I am often more productive in Python/Matlab/R for small projects 
that do not take long to write and where the code does not need 
to run for a long time. Knowing nothing about what the OP is 
doing, I would say start there.

However, if they are doing something that starts to run into the 
limitations of those languages, maybe they are doing something 
that uses a lot of memory or the code takes a long time to run, 
then they should start thinking about what the bottlenecks are. 

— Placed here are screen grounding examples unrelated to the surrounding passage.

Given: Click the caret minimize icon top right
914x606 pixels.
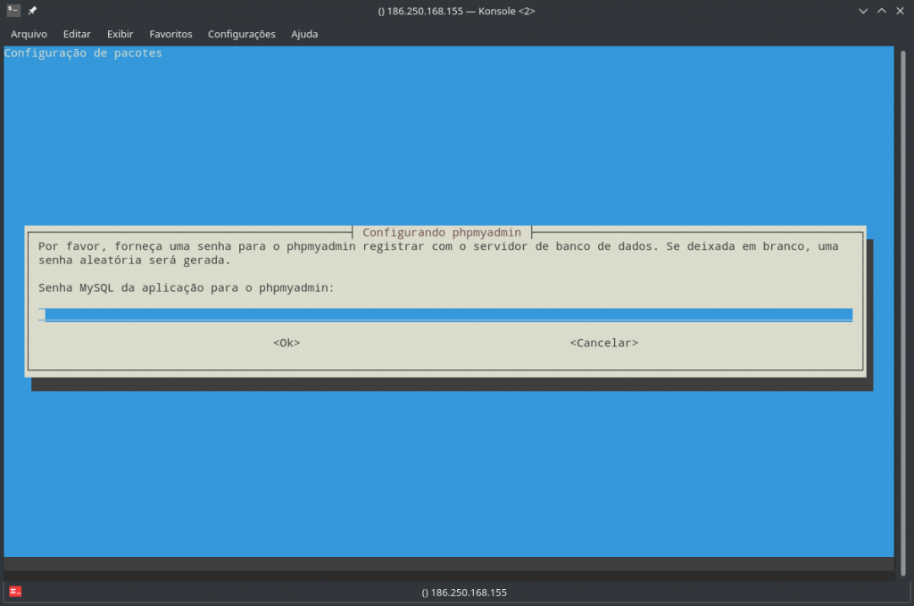Looking at the screenshot, I should point(882,11).
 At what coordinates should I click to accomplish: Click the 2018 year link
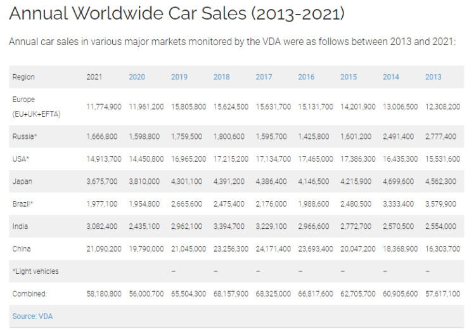[x=222, y=77]
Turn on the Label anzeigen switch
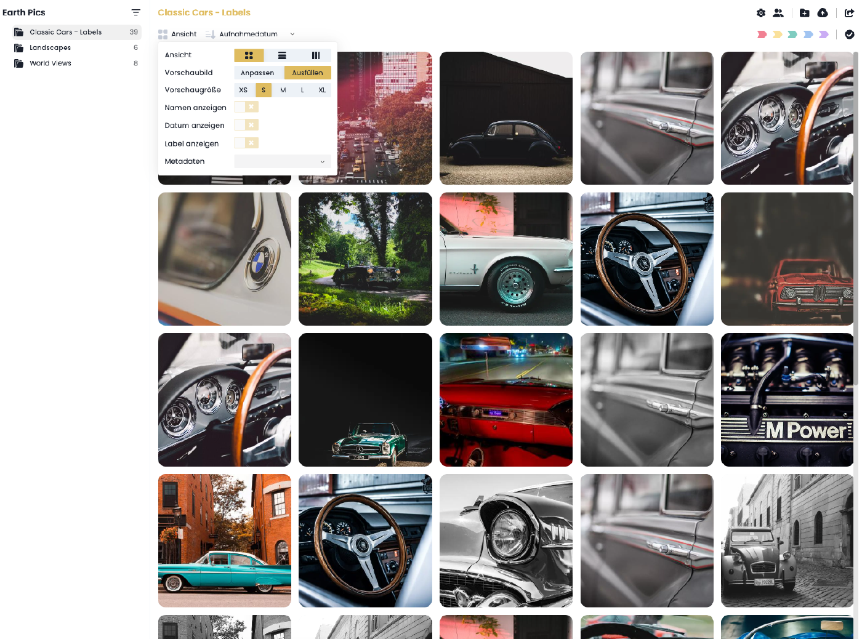The height and width of the screenshot is (639, 862). [x=246, y=143]
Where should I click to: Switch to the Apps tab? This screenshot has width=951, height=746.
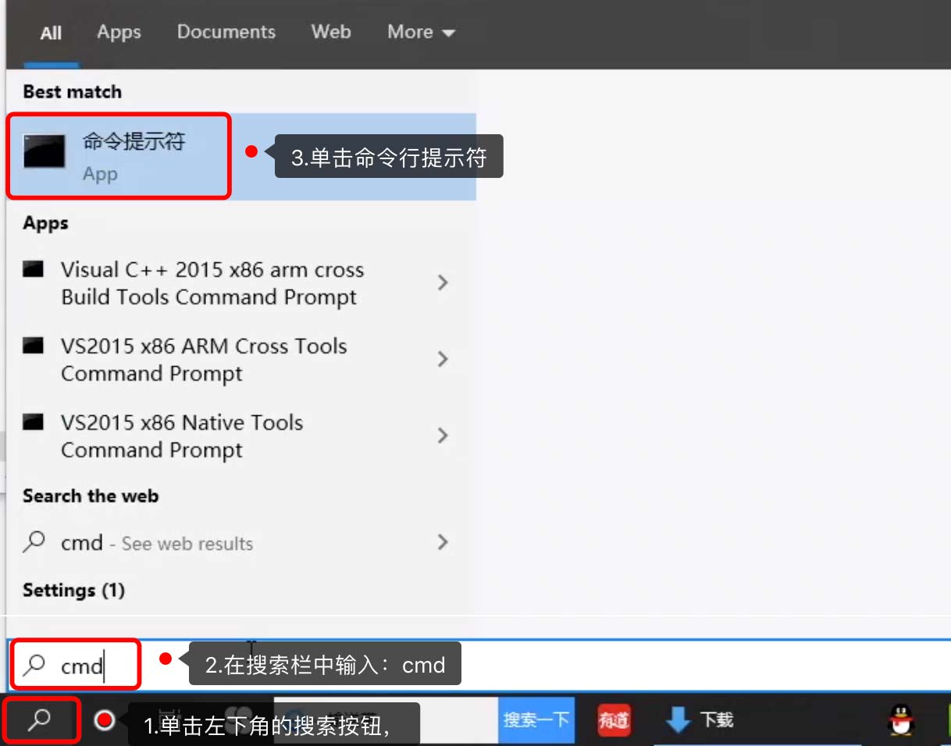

Sometimes with python, you might find the the bottleneck is 
actually some C code that numpy is calling. In which case, the 
improvement in performance may not be so large by using D 
instead. Other times, you can use something like cython to 
improve performance. However, then you start mixing C and Python 
in your code and then you might wonder why not do it in C first?

I considered using D because I was writing code that took several 
hours to run and sometimes ran into memory problems. I also 
didn't want to use C, and I couldn't stand the template system in 
C++. It has been good to learn D. I think I've gotten a better 
handle on many other programming languages because of it. 
However, I'm not sure I've saved as much time as I expected.